TEXTO CITADO:
>>>
Quienes siguen mis reseñas hace una década, saben que me encanta el cine de Woody Allen. No es que me parezca puramente original, en general y mucho más sobre esta última época, sus producciones son rodadas en tierras europeas y versan sobre los mismos tópicos con algunos matices. Siempre encontramos a un culto, misógino, verborrágico y ácido protagonista, que se relaciona, fallidamente, con su medio, cualquiera que sea.
Y en esa vuelta, se encuentra siempre el interés romántico puntual, que fracasa, o se quiebra, o se resignifica en un contexto dinámico donde predominan los movimientos parsimoniosos y los escenarios bellos.
Lejos del Allen neoyorkino puro de los 70/80/90, en el cual hemos visto sus manías obsesivas en lo urbano y las relaciones complejas.
Esta nueva entrega, primero, es celebrada porque se estrena luego de casi dos años de espera (fue filmada antes de la pandemia) y después porque no podemos dejar de decir que estamos viendo la obra de un cineasta de 86 años. Maduro, incisivo y con un humor intelectual y sutil que ya no se encuentra en esta generación, Allen ha construido una carrera que seguramente será rescatada por su coherencia y destacada por haber conseguido los servicios de cientos de actores prestigiosos por pocas monedas. Ha hecho films memorables (y no hago una lista porque sería discutible y no viene al caso) y este, en particular, puede colarse en su top 10, según mi opinión.
¿Es «Rifkin’s festival» una obra maestra? No, desde ya que no. Es otra aguda mirada sobre un hombre experimentado, entrado en años, culto, preparado y frustrado, que debe enfrentarse a una nueva generación de artistas con valores distintos, quienes además, interfieren dramáticamente en su vida. Caldo ideal donde Woody Allen cocina sus personajes, desde ya.
La historia es más de lo mismo. Bien hecho, pero no esperen nada demasiado novedoso. Rifkin (Wallace Shawn) es un docente de cine y escritor que nunca pudo concretar su gran anhelo (publicar una novela a la altura de los grandes literatos de este tiempo) y que visita el festival de cine de San Sebastián junto a su esposa, Sue (Gina Gershon), una agente de prensa que ya no está tan unida a su marido como debería.
<<<
DATOS DE ENTRADA:
>>>
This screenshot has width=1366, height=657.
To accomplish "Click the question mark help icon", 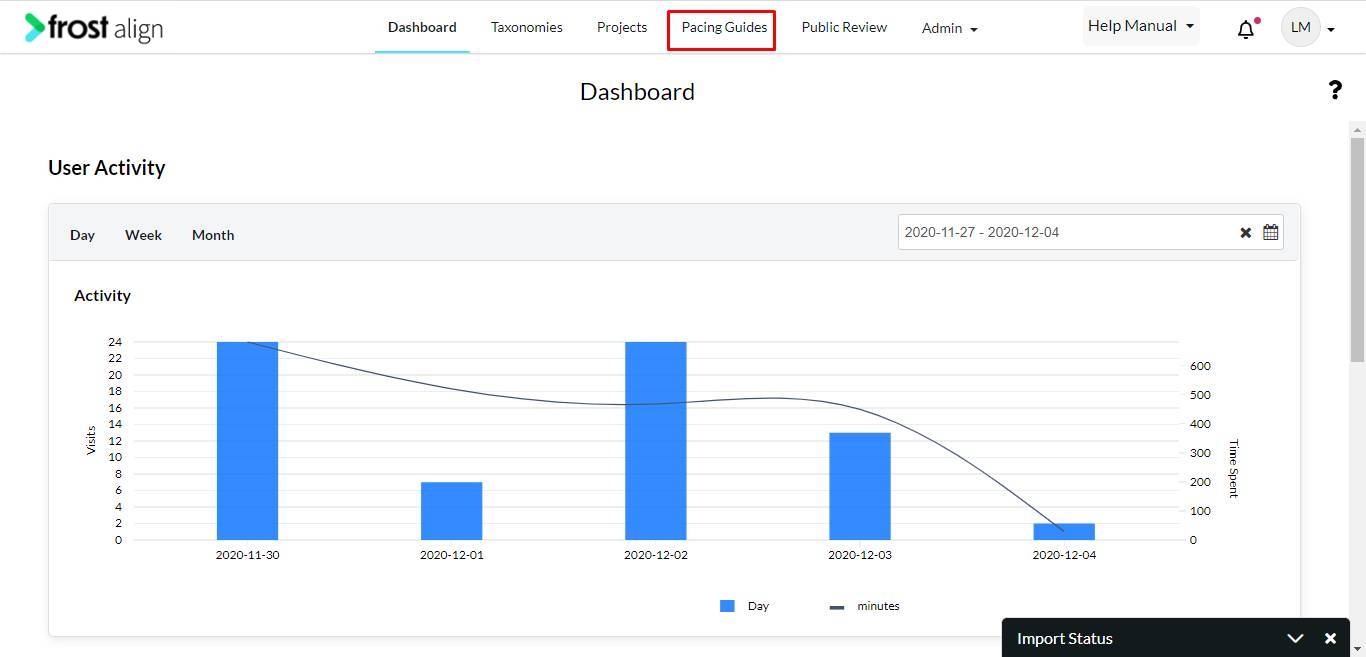I will click(x=1335, y=91).
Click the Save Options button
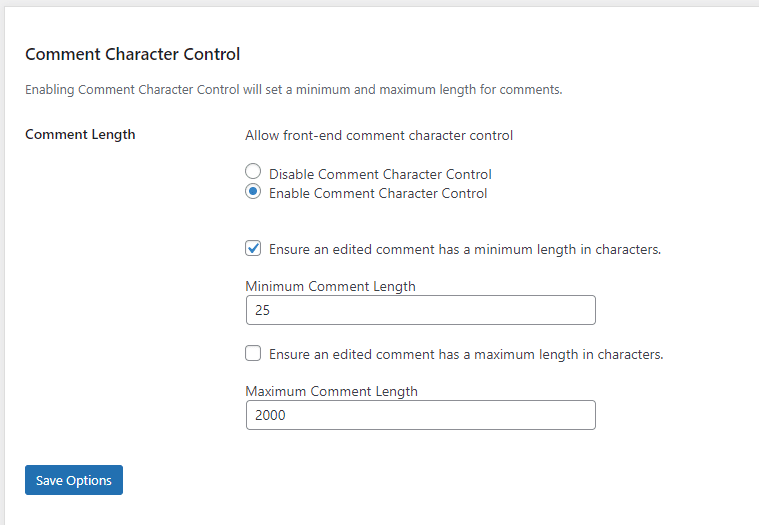This screenshot has width=759, height=525. [74, 480]
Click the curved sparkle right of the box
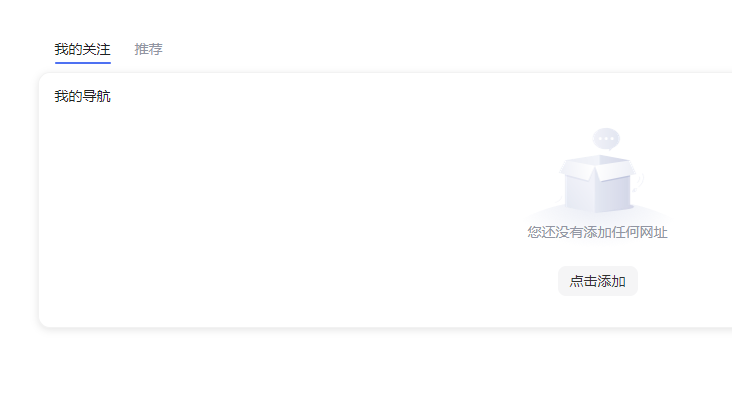The width and height of the screenshot is (732, 414). pos(640,180)
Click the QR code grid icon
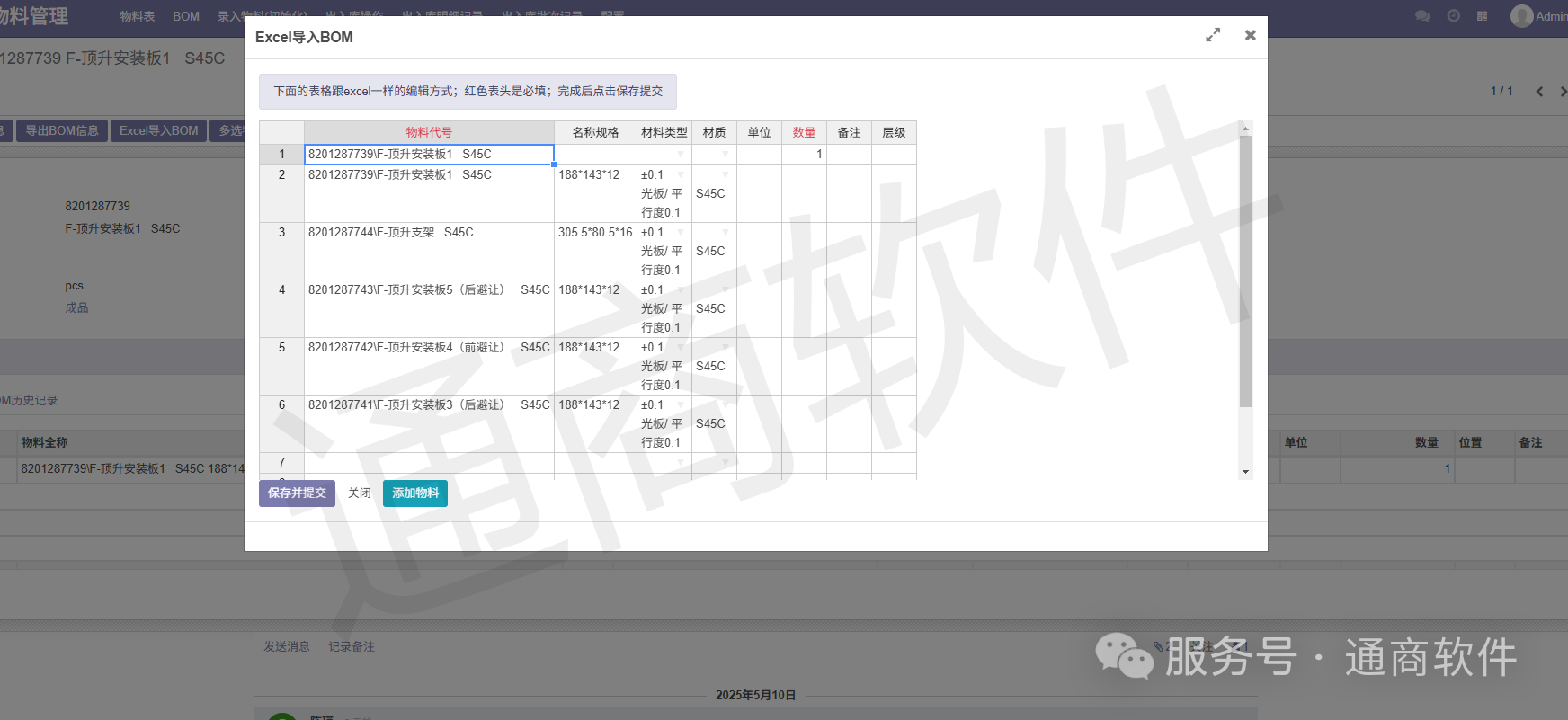Image resolution: width=1568 pixels, height=720 pixels. pyautogui.click(x=1482, y=16)
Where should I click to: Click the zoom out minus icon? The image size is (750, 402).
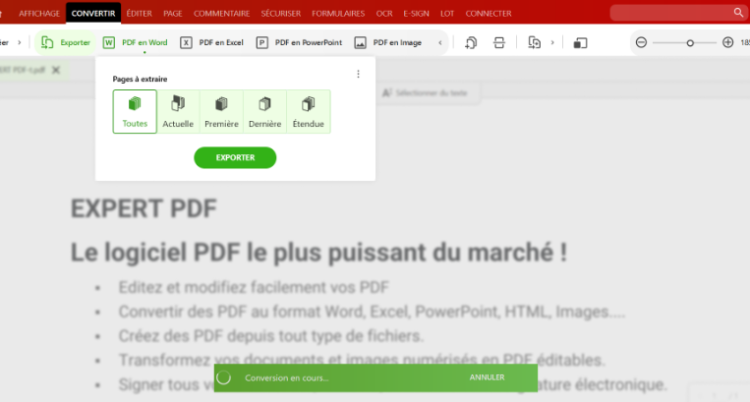641,43
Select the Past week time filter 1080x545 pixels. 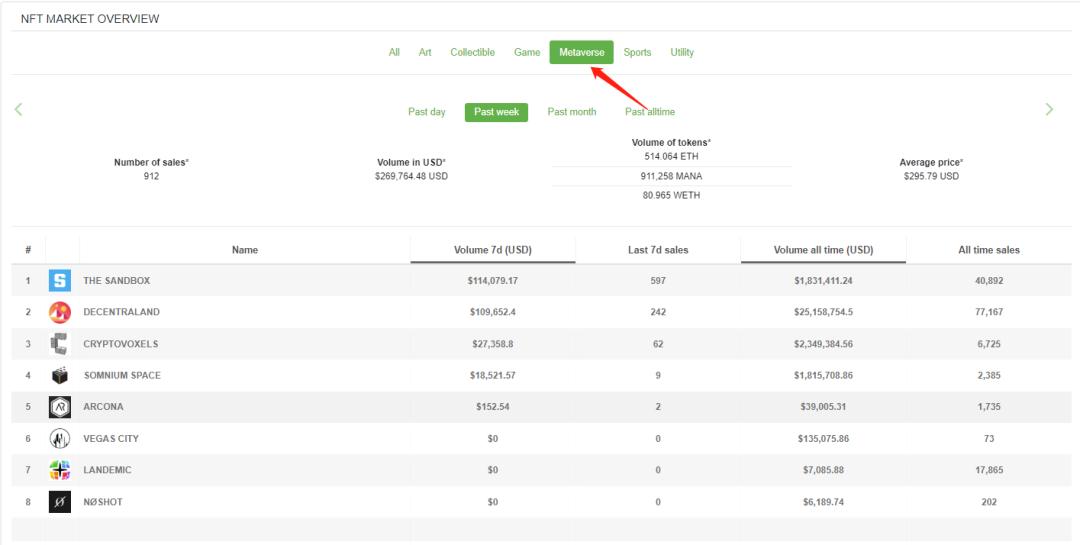pyautogui.click(x=496, y=112)
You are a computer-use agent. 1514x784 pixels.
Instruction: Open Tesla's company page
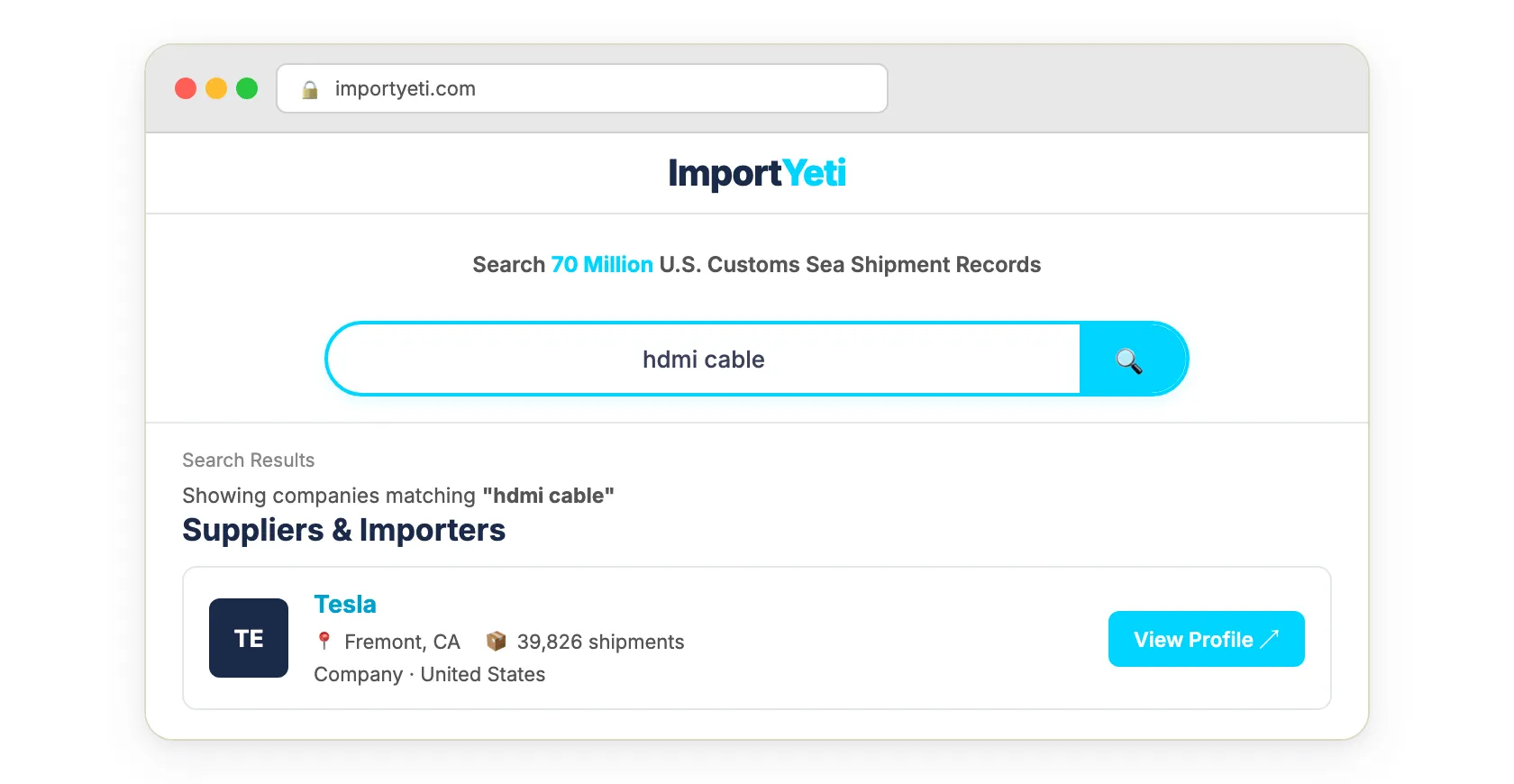click(344, 604)
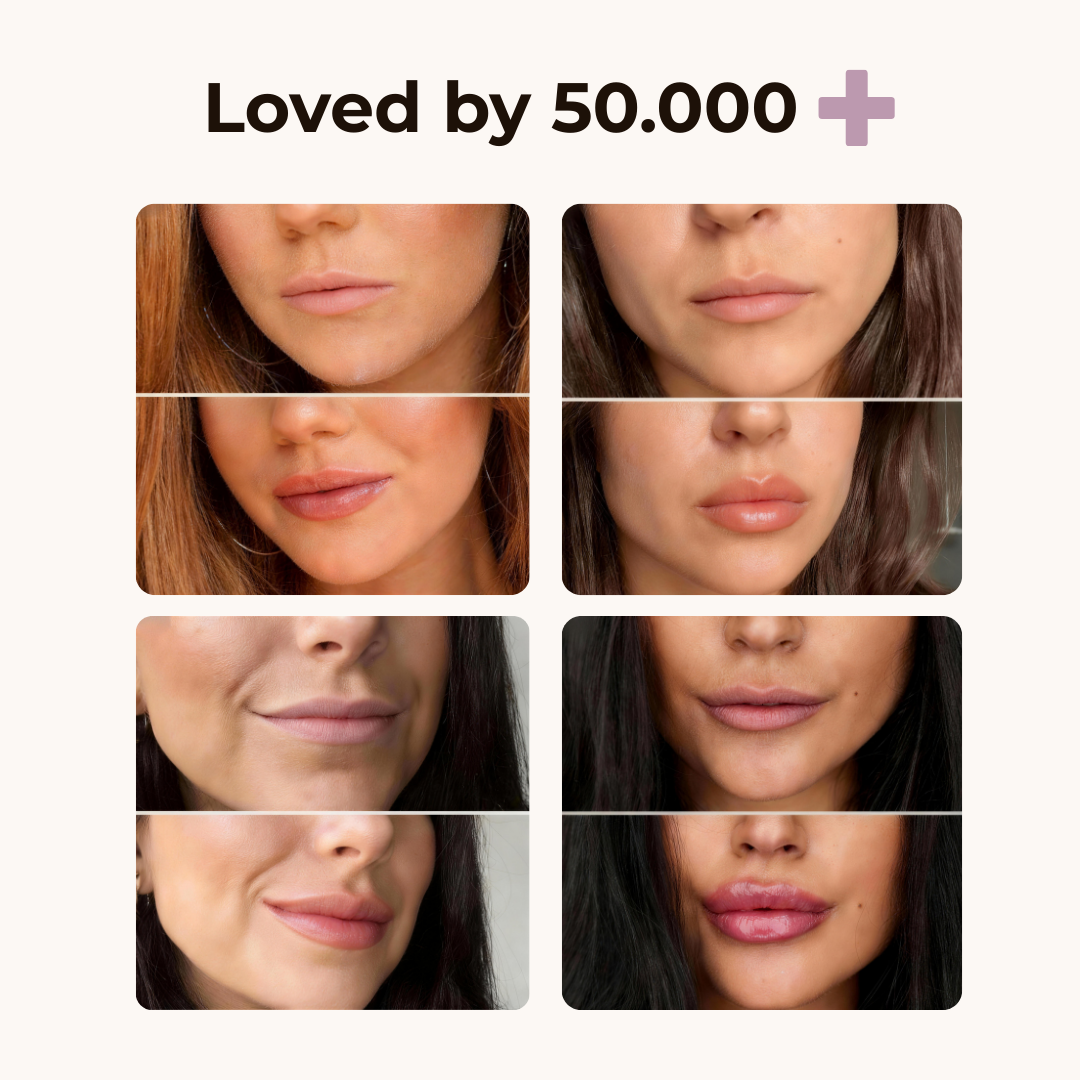The image size is (1080, 1080).
Task: Click the divider in the bottom-left card
Action: 333,813
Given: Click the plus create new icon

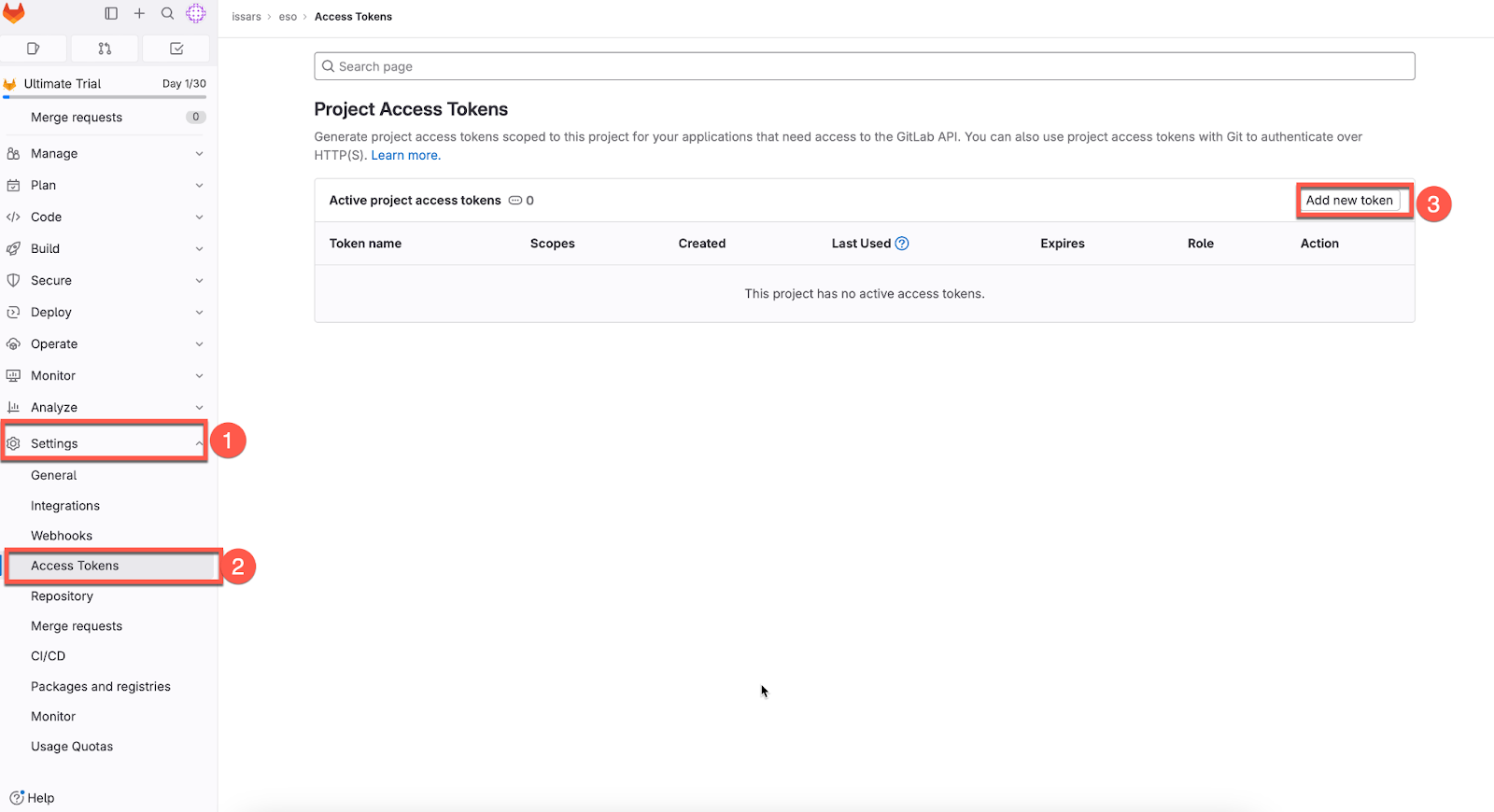Looking at the screenshot, I should (x=139, y=13).
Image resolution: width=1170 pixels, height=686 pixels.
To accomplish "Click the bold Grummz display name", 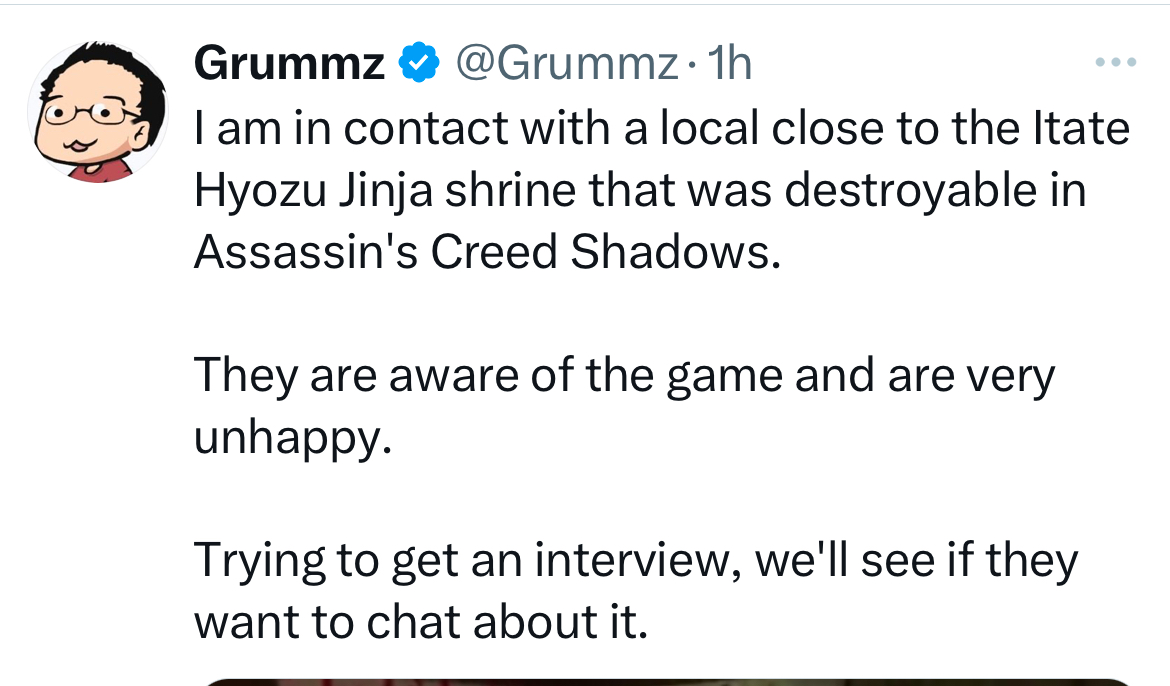I will coord(290,63).
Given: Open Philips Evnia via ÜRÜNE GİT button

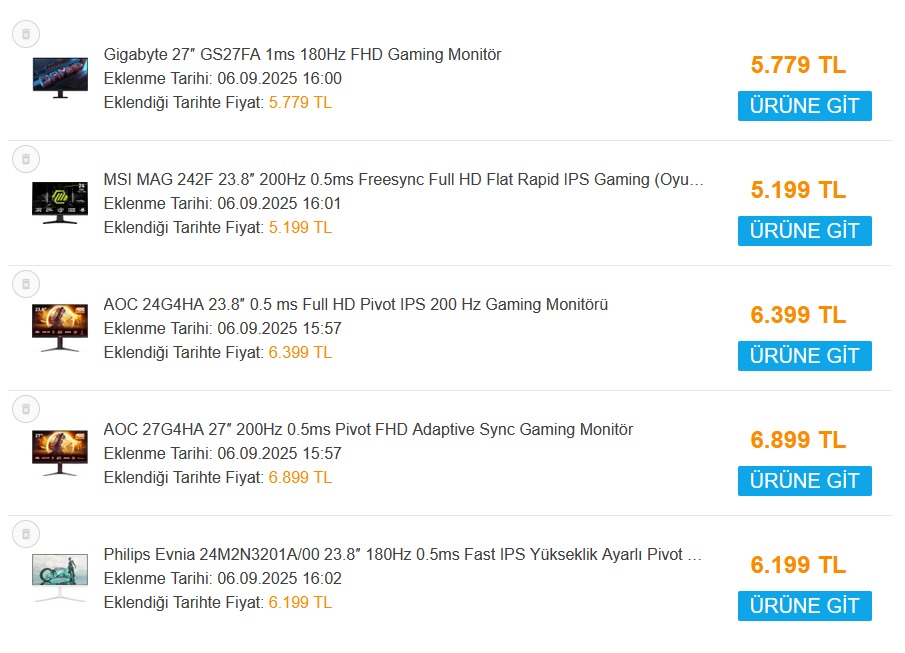Looking at the screenshot, I should tap(804, 606).
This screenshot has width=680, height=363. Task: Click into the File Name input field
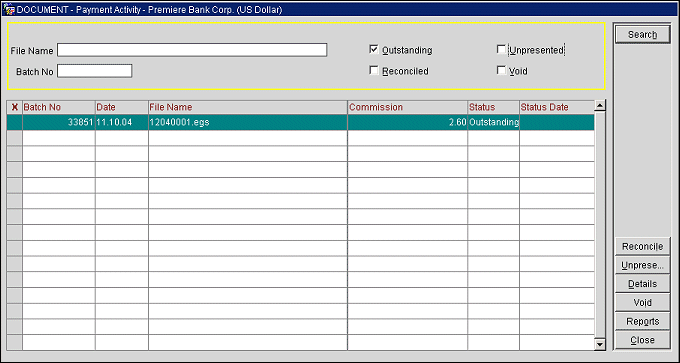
<<<
INSTRUCCIONES DE TRABAJO: Sigue escribiendo la reseña de la película «Rifkin's festival» a partir de su última oración.

RESPUESTA:
Es más, la pareja está en franca crisis y su llegada a un ambiente festivalero, empeora las cosas. Claro, ahí aparecerá el galo Philippe (Louis Garrel) quien es un cineasta de moda que presenta una producción muy esperada por el público. Fundamentalmente porque tiene un seguimiento medíatico fuerte al haber estado involucrado con la mujer de un ministro francés. Pueden imaginarse el resto. Sue y Philippe se relacionarán y empujarán a Rifkin a analizar no sólo esa circunstancia, sino todo el ambiente que lo rodea en función a la fragilidad de ese mundo donde todo es vano, fugaz y sin brillo.
Porque Allen quiere dejar claro que su personaje principal, obsesivo e inconformista, es quien mejor ve las cosas, aunque claro, necesita un analista para ponerlo en blanco sobre negro.
Hay más, porque el director quiere que Ritkin tenga también su perfil ganador, así que lo involucrará sentimentalmente, mientras corre de fondo el ritmo de un festival real (San Sebastián) y toda su magia, bien descripta para quienes desconocen ese ambiente.
En síntesis, una clásica cinta de autor. En lo personal, sin embargo, destaco el esmero de Allen por dejar todas sus ideas expuestas bajo un manto de fino humor. Incluso las situaciones dramáticas están resueltas con mucha altura y distinción, todo dentro de la perspectiva de sujetos preparados, con mucho mundo y predispuestos a caer siempre, bien parados, suceda lo que suceda.
La mirada sobre el ritmo festivalero y algunas actuaciones destacadas (Shawn me parece una revelación en un protagónico), sumado al encanto de un cine que no se hace habitualmente (y no se volverá a hacer cuando Allen deje de rodar), hacen de esta propuesta una de las delicatessen que este verano porteño ofrece en cartelera. Yo, iría por ella sin dudar.